Reads from file with the provided file descriptor. For SEQUENTIAL access, the blocks of data will be read sequentially and if the end of the file is reached, new blocks will start from the beginning of the file. For RANDOM access, the block offset, from which data should be read, will be randomly chosen with uniform distribution. Calls posix_fadvise(2) before the read operations. Uses pread64(2).

Arguments:

  • string input_fd - Shared variable name pointing to a file descriptor.
  • (optional) int64 size (default = -1) - How much data (in bytes) should be read in total. If it is set to -1, then file size is used.
  • (optional) int64 block_size (default = 4096) - How much data (in bytes) should be read at once. If it is set to -1, then file size is used.
  • (optional) int64 starting_offset (default = 0) - If access_order is set to SEQUENTIAL, then the blocks, from which the data should be read, will start from this starting offset (in bytes).
  • (optional) Order access_order (default = SEQUENTIAL) - Order of the read. Options: SEQUENTIAL and RANDOM.
  • (optional) uint32 seed - Seed for the random number generator. If the seed is not provided, current system time is used as the seed.
  • (optional) ReadFAdvise fadvise (default = AUTOMATIC) - Sets the argument for the posix_fadvise(2) operation. Options: AUTOMATIC, NORMAL, SEQUENTIAL and RANDOM. If AUTOMATIC is set, then POSIX_FADV_SEQUENTIAL or POSIX_FADV_RANDOM will be used for SEQUENTIAL and RANDOM access order respectively.
  • (optional) Reseeding reseeding (default = ONCE) - How often the random number generator should be reseeded with the provided (or generated) seed. Options: ONCE, EACH_ROUND_OF_CYCLES, EACH_CYCLE.

read_directory

Reads file names from a directory and stores them as a list in a shared variable. Uses readdir(3).

Arguments:

  • string directory_name - Name of the directory
  • string output - Shared variable name to which files names should be saved.

invalidate_cache

Drops kernel caches, including dentry, inode and page caches. This is done by calling sync() and then writing 3 to /proc/sys/vm/drop_caches.

Sampling

TODO

Dependencies

Android

The project is currently being developed as part of the Android Open Source Project (AOSP) and is supposed to run out-of-the-box.

Linux

The following utilities are required to build the project on Linux:

sudo apt install cmake protobuf-compiler

Testing

Linux

A suite of unit tests is provided in the test/ directory. In Linux these tests can be run with the following commands:

mkdir build
cd build
make
cd test
ctest

Coverage

As an extension to testing, coverage is not a metric that guarantees good quality testing, but at least shows what is not been tested yet.

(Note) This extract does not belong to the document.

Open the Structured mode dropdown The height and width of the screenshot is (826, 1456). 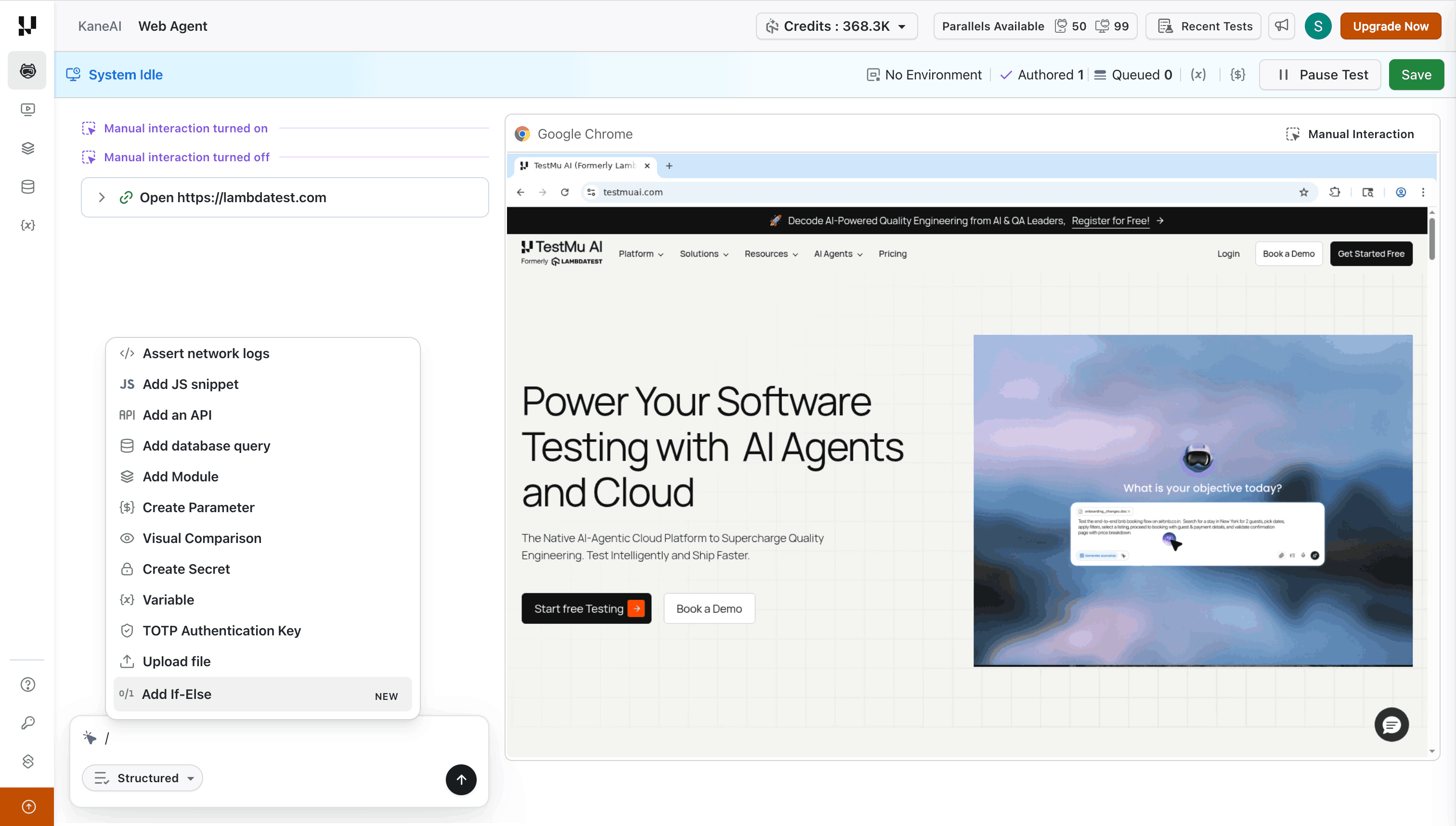[143, 778]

One way of getting coverage data is to rely on llvm to build the code with extra flags to generate coverage information, llvm-cov to extract coverage data, and lcov to aggregate and export all the coverage information into a human-readable format.

mkdir build
cd build
CC=/usr/bin/clang CXX=/usr/bin/clang++ cmake -DCMAKE_BUILD_TYPE=Debug ..
make
ctest --test-dir test
lcov -d ./CMakeFiles/ -b . --gcov-tool $PWD/../test/llvm-gcov.sh --capture -o cov.info
genhtml cov.info -o coverage_html

NOTE:: lcov version 2.0-1 has issues such as geninfo: ERROR: "XXX: function YYY found on line but no corresponding 'line' coverage data point. Cannot derive function end line. This can be solved by downgrading to version 1.6. The lcov repository already has a binary, so PATH can be updated with its bin folder.